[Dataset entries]
┄┄┄┄┄┄┄┄┄┄┄┄┄┄┄┄┄┄┄┄

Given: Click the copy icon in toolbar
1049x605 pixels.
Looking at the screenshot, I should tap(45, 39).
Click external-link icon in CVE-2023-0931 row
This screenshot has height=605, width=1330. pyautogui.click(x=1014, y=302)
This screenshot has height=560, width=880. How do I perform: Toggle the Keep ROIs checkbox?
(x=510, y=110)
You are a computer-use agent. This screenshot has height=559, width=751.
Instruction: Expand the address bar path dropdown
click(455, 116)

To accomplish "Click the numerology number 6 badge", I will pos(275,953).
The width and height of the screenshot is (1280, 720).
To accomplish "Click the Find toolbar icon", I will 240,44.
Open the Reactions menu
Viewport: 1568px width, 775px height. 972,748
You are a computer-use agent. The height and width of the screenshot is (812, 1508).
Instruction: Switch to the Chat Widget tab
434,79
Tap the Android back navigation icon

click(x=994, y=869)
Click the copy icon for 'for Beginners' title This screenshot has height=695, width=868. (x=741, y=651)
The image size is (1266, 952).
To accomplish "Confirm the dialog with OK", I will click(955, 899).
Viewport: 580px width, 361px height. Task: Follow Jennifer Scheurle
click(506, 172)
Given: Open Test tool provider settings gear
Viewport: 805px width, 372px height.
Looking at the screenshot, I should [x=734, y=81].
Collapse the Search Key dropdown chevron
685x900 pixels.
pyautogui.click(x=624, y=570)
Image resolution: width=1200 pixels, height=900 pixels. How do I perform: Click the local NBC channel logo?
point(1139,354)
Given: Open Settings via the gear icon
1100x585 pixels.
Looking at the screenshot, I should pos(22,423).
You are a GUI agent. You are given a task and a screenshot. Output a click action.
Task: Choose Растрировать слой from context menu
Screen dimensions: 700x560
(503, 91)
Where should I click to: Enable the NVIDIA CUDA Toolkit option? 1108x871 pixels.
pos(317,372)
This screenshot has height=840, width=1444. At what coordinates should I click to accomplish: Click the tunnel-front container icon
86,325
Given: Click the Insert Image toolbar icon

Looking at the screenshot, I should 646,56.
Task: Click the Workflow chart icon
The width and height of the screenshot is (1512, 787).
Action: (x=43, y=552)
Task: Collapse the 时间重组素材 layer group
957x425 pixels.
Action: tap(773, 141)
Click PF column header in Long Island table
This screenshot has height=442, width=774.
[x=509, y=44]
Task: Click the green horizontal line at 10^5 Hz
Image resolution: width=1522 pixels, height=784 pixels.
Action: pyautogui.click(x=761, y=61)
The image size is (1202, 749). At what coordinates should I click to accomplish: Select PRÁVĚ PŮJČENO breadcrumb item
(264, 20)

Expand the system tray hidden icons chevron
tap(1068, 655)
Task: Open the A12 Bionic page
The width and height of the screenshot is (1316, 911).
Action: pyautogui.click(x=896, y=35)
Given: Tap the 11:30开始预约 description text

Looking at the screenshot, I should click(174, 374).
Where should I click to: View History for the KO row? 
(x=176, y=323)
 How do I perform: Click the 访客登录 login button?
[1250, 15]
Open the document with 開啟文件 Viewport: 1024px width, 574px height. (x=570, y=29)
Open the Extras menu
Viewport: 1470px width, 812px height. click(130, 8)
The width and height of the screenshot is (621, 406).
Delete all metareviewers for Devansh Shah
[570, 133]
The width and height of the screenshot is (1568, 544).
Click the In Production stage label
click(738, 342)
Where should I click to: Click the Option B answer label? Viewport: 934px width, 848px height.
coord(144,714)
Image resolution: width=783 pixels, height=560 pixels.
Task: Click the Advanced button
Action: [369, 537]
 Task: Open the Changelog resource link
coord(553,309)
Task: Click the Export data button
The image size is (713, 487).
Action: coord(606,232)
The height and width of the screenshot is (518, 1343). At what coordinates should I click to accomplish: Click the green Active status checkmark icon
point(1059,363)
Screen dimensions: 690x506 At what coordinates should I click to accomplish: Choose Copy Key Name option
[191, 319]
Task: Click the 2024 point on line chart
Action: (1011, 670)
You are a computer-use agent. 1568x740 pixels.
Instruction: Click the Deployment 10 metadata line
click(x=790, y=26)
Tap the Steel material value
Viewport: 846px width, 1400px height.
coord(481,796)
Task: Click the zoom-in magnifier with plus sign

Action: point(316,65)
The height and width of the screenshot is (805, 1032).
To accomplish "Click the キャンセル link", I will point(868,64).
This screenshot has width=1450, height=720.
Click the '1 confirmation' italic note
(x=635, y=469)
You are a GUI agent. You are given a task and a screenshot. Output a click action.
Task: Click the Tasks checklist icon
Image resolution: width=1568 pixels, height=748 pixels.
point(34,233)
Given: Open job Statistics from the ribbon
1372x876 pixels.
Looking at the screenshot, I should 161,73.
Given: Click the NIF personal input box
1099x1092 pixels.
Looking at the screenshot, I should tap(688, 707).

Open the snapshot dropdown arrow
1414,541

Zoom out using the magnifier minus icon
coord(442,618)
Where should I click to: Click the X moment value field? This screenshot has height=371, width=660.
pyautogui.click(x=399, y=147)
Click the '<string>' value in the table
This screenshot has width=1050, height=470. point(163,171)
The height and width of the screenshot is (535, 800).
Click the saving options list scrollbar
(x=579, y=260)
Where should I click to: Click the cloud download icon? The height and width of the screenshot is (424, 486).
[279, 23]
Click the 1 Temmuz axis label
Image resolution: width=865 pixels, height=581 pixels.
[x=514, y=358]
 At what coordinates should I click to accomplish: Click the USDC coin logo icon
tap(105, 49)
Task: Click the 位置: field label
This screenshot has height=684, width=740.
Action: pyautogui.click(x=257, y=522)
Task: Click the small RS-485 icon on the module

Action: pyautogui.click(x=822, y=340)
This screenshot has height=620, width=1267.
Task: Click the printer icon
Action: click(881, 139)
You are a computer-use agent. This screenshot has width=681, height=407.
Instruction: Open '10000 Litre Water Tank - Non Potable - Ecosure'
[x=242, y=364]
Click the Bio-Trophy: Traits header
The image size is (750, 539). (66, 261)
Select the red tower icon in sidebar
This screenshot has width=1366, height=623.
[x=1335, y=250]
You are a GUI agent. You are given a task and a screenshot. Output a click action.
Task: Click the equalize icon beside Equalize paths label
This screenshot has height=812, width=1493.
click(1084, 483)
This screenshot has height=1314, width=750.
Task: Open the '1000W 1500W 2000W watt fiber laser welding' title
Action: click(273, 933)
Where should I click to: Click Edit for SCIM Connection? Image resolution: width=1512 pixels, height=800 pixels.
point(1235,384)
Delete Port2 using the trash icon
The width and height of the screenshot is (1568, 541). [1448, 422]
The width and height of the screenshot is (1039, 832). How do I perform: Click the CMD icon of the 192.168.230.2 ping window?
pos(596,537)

┄┄┄┄┄┄┄┄┄┄┄┄┄┄┄┄┄┄┄┄

YOUR GOAL – For every line above with the word "will" in it, make a copy.

TASK RESPONSE –
To accomplish "Click the numerology number 6 badge", I will pos(275,953).
To accomplish "Click the Find toolbar icon", I will 240,44.
To accomplish "Confirm the dialog with OK", I will click(955, 899).
To accomplish "Click the キャンセル link", I will point(868,64).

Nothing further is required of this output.